───── RECORDS SUPPLIED ─────
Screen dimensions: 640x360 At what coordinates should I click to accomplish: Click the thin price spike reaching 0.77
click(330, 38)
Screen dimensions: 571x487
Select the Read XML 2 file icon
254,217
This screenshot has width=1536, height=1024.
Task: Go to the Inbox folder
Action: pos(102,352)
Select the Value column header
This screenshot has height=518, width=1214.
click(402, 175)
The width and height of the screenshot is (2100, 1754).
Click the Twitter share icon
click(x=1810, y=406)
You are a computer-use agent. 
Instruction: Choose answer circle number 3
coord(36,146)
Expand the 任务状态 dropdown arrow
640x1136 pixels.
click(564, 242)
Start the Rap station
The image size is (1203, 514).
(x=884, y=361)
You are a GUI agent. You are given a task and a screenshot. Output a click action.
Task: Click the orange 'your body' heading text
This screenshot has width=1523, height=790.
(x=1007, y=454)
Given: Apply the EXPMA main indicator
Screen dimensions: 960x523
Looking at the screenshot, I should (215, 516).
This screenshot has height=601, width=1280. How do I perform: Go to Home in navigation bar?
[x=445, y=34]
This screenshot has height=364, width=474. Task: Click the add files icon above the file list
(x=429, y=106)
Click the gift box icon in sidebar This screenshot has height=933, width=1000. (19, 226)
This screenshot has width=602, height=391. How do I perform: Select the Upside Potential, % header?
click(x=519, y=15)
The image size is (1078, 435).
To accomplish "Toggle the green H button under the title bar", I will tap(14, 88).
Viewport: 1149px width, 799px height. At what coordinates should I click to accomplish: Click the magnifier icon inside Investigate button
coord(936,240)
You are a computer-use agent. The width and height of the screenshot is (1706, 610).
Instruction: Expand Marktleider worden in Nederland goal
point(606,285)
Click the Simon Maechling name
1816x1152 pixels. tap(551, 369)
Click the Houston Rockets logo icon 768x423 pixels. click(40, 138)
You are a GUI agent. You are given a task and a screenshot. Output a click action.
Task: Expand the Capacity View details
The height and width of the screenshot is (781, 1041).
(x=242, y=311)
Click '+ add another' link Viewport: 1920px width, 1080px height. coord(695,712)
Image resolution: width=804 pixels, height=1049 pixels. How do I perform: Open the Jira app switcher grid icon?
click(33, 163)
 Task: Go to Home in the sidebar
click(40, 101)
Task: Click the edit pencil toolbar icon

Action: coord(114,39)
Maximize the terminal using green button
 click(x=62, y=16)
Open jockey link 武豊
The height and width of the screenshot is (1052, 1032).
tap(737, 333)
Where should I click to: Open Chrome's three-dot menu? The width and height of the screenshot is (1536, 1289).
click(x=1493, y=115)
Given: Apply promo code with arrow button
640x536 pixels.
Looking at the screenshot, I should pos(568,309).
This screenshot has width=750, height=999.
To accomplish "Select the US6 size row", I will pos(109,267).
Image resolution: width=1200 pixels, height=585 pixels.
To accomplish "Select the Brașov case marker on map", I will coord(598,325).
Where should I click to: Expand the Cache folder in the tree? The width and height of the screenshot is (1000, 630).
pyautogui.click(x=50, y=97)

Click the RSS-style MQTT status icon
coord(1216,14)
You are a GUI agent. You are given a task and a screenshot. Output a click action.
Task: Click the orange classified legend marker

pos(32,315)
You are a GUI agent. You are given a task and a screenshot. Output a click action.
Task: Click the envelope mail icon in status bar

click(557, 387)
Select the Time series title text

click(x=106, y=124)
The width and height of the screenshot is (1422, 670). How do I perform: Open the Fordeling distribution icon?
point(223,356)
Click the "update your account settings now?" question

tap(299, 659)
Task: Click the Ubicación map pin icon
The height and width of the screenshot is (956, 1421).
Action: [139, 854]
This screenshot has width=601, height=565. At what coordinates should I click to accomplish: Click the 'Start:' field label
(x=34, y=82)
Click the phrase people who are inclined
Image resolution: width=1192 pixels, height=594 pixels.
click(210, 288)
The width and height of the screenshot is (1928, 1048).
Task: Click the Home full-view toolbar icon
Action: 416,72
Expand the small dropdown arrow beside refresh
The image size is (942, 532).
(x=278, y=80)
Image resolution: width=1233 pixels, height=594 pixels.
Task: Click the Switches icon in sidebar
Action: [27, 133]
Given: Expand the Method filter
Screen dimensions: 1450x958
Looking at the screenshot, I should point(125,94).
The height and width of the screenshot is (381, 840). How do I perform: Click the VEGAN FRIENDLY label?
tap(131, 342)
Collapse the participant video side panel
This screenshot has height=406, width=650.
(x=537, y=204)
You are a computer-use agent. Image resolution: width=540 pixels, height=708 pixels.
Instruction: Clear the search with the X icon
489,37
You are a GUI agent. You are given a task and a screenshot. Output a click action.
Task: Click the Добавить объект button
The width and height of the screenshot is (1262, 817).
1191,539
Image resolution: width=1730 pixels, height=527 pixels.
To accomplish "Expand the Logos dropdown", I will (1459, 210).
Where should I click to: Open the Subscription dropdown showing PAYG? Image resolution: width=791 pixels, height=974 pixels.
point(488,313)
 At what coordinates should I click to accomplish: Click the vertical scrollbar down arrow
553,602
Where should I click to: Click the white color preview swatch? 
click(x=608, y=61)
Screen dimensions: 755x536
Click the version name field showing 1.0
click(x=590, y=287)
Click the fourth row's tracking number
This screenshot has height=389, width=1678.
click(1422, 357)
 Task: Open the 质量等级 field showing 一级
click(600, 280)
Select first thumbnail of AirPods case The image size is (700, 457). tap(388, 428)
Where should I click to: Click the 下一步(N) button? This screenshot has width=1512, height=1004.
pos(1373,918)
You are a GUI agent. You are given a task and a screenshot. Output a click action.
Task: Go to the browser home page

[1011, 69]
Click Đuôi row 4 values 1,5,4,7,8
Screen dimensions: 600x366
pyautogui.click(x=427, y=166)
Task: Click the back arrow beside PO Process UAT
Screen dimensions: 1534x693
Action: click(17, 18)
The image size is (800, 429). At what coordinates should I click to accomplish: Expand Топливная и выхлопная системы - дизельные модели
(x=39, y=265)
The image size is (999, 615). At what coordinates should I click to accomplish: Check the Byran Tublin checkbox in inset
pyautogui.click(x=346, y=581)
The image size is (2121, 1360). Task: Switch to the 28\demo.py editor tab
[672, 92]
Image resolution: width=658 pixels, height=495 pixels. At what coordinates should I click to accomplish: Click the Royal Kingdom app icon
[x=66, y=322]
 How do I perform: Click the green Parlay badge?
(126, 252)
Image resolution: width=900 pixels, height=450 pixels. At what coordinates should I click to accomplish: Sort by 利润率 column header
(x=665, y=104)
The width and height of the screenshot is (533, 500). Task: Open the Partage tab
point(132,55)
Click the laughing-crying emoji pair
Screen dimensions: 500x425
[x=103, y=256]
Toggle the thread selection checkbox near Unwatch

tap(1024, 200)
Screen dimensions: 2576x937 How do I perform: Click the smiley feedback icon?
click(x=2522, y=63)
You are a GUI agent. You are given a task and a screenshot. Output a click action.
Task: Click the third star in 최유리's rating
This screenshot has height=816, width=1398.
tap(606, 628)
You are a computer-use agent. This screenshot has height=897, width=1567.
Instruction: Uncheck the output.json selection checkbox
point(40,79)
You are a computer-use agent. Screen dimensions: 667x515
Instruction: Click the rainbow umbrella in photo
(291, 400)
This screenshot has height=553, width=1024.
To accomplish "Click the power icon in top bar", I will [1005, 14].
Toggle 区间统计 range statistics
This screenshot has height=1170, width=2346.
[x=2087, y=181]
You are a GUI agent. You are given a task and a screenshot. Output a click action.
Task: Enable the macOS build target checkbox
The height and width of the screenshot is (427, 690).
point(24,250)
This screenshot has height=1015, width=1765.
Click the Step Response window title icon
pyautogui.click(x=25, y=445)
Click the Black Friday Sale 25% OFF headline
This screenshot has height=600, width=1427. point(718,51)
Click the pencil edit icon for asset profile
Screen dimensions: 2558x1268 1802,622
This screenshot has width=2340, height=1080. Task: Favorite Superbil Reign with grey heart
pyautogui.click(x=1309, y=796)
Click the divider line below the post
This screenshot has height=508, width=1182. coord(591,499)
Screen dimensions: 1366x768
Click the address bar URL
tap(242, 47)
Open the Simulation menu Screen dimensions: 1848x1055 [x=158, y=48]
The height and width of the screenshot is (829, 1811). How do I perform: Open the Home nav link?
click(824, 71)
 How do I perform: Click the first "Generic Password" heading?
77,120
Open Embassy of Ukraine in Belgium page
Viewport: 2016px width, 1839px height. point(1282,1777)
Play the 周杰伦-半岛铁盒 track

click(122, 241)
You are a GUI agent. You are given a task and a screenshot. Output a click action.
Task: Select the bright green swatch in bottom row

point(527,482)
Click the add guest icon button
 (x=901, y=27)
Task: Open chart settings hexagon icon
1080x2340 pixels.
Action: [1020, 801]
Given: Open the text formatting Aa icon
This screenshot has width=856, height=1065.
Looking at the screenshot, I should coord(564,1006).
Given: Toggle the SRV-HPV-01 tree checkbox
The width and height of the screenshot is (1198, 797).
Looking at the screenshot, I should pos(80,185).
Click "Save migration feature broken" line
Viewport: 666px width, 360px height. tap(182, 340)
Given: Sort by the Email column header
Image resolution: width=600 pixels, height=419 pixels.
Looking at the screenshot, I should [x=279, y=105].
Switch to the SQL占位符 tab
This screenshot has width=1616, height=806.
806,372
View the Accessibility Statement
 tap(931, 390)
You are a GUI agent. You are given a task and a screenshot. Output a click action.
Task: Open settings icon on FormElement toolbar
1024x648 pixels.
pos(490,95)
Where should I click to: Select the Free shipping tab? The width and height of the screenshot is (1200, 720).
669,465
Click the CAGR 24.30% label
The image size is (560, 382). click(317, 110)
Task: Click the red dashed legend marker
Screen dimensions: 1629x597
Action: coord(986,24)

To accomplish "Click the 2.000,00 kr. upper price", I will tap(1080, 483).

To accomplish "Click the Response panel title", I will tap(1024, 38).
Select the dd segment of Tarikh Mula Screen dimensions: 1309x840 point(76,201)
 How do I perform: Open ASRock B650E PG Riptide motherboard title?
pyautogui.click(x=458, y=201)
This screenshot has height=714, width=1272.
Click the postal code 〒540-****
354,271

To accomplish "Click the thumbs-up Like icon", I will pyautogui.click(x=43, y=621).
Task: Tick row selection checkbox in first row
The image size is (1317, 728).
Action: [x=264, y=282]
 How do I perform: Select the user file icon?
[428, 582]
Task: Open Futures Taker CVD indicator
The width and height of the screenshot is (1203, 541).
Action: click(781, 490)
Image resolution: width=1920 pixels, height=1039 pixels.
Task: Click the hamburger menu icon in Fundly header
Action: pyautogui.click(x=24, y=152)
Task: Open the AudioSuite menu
─────
ASSIGNMENT => The word "panel" may appear in several lines of the data; count those lines and give only the number.

ANSWER AREA => 2